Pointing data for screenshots
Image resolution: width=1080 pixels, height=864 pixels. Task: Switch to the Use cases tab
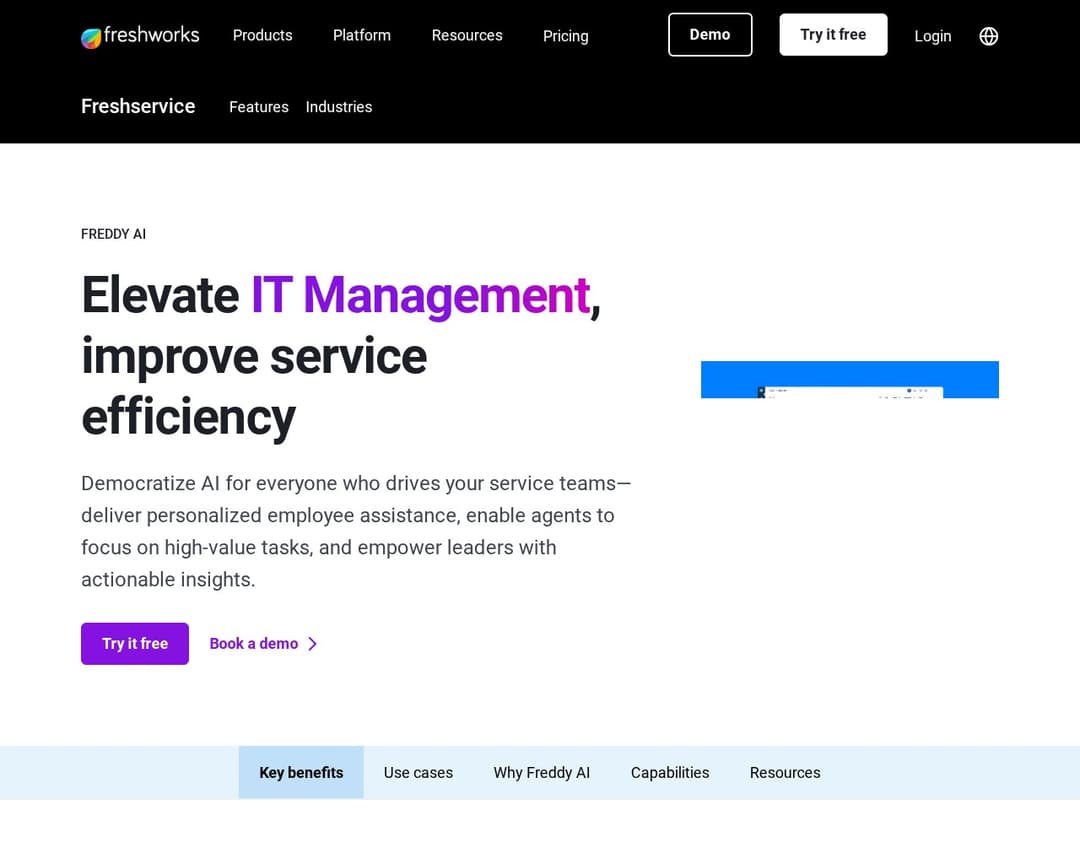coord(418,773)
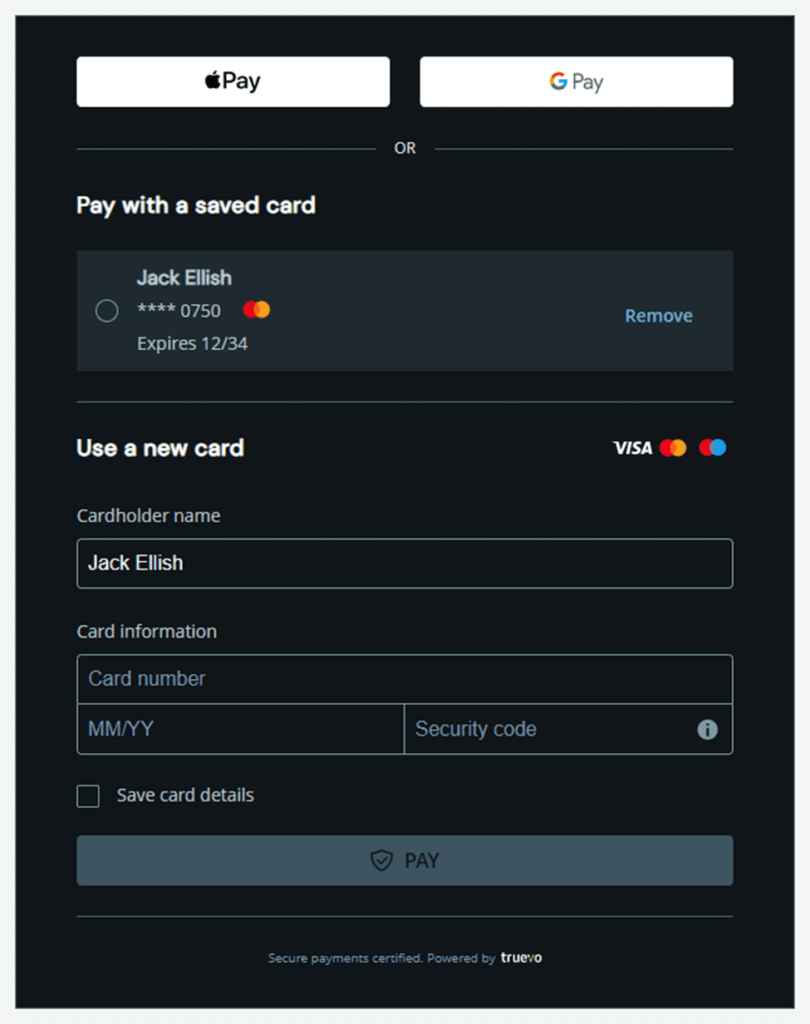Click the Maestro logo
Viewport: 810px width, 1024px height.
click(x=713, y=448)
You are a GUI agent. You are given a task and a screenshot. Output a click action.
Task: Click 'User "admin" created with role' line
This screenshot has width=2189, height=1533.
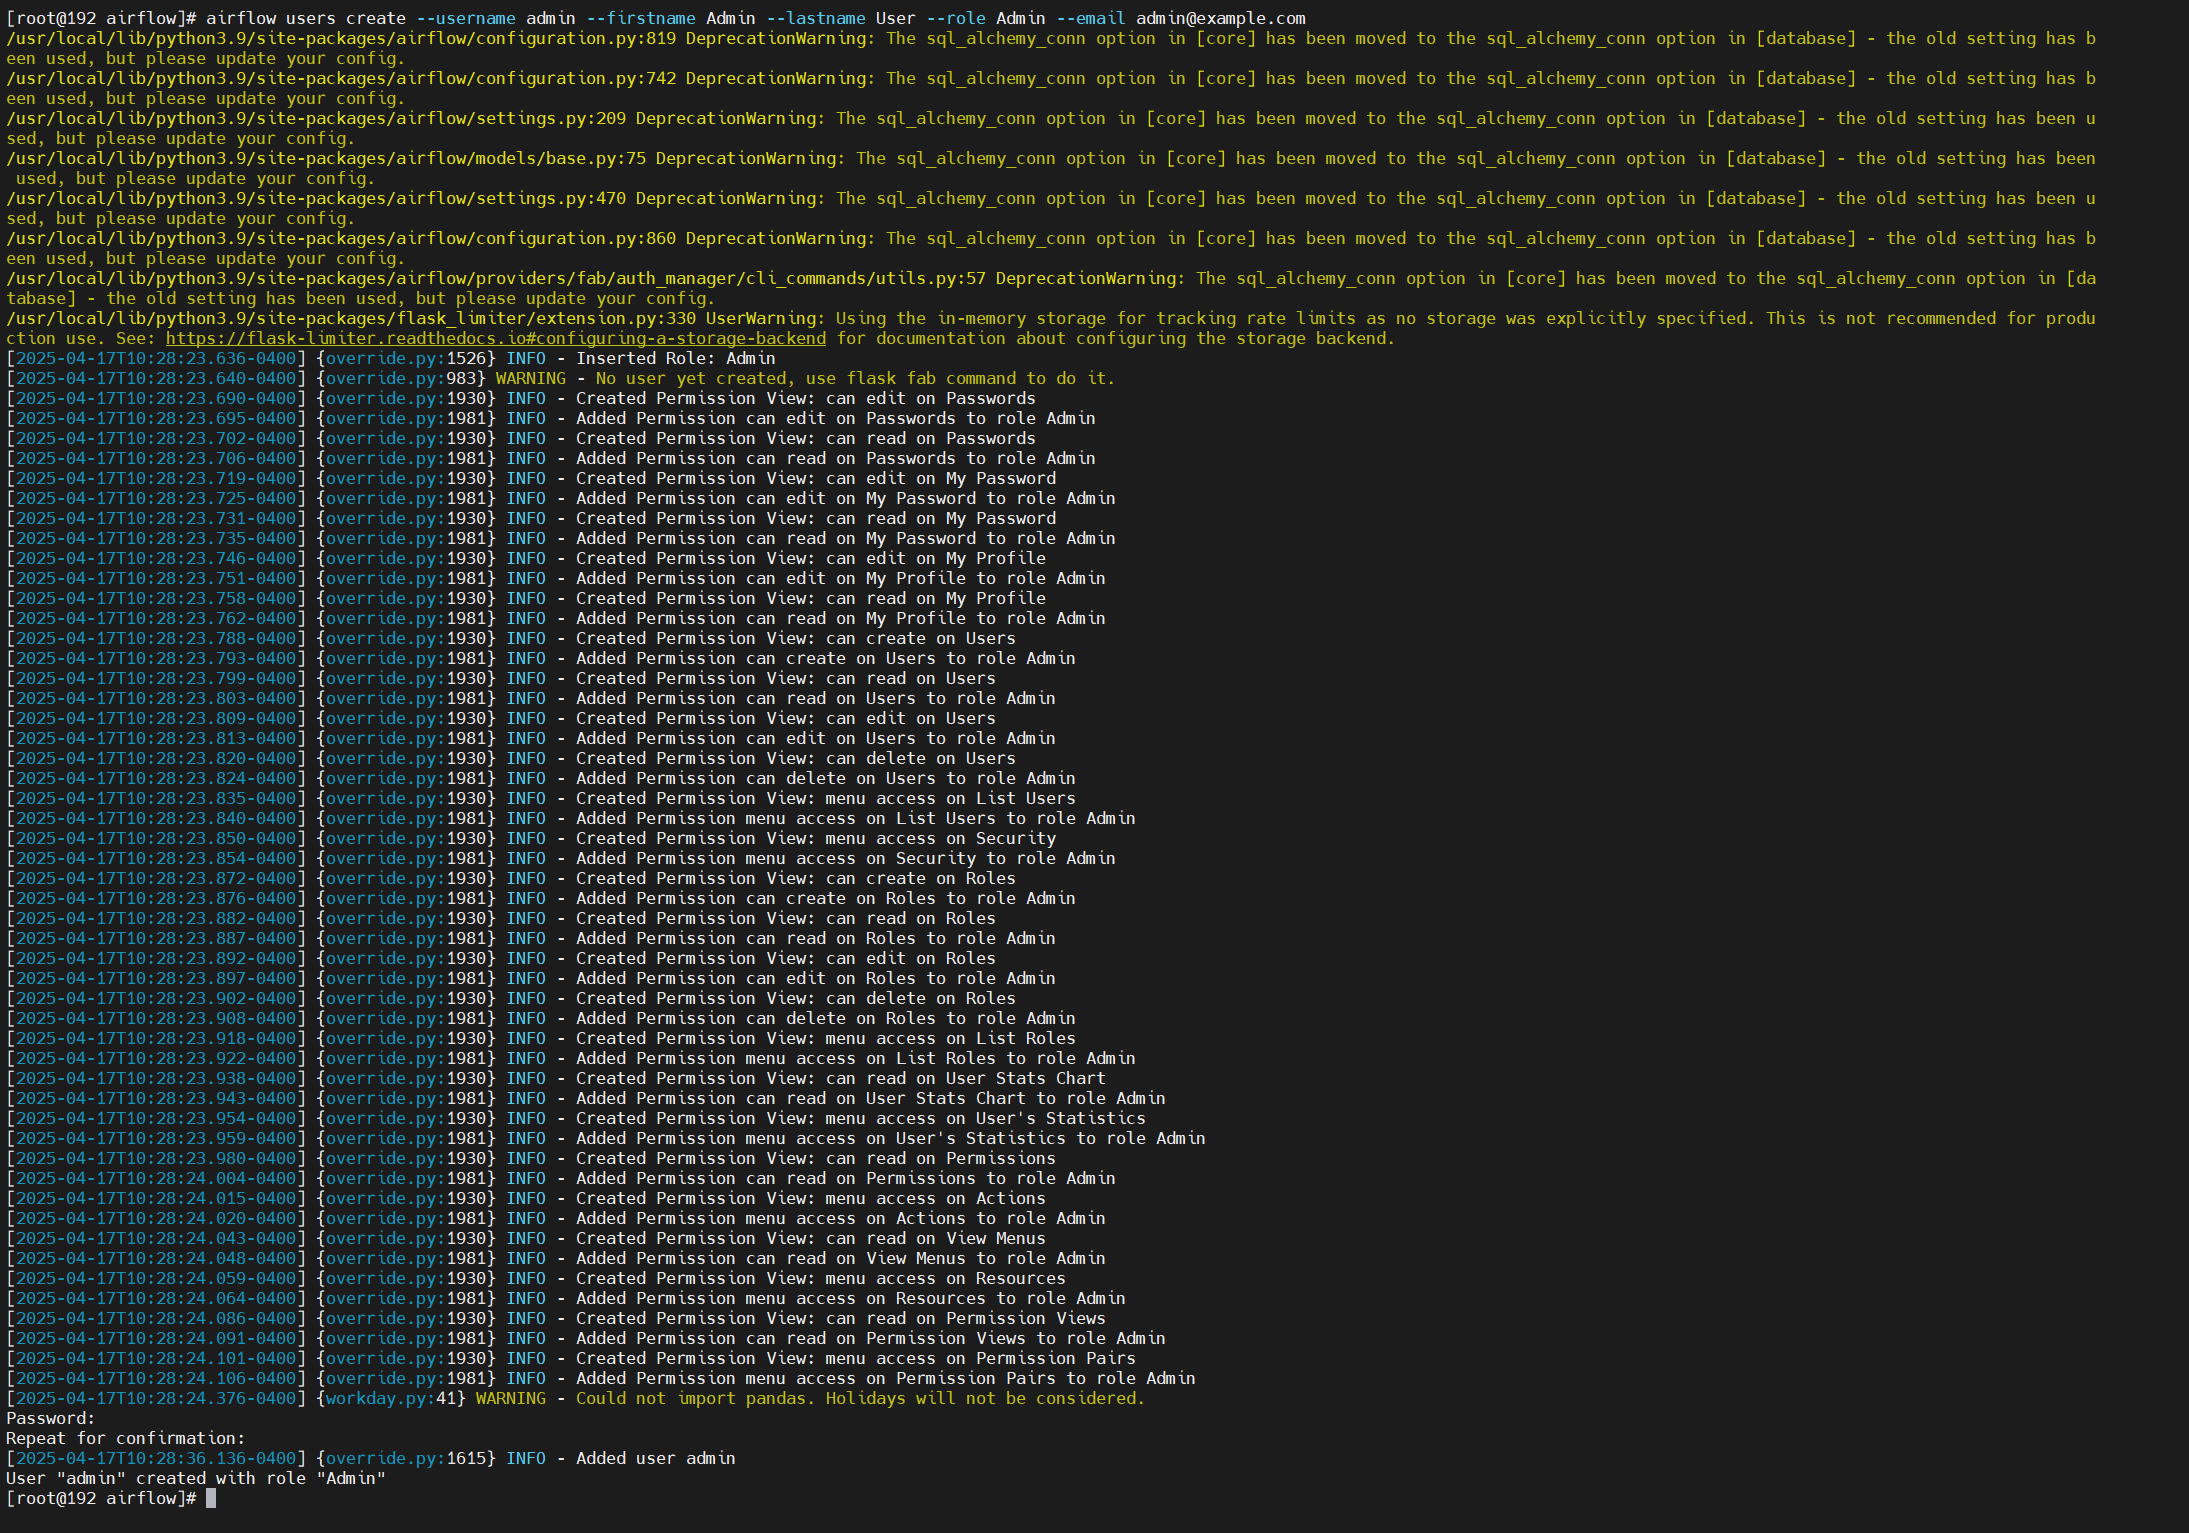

## Set problem
Lay out every line of the listing as a Markdown table with the columns "No." and "Line," numbering each row and skipping any blank lines. Omit the pictures.

## Task result
| No. | Line |
|---|---|
| 1 | Image resolution: width=1080 pixels, height=864 pixels. Task: Switch to the Use cases tab |
| 2 | coord(418,773) |
| 3 | Click the Maestro logo |
| 4 | Viewport: 810px width, 1024px height. |
| 5 | click(x=713, y=448) |
| 6 | You are a GUI agent. You are given a task and a screenshot. Output a click action. |
| 7 | Task: Click 'User "admin" created with role' line |
| 8 | This screenshot has width=2189, height=1533. |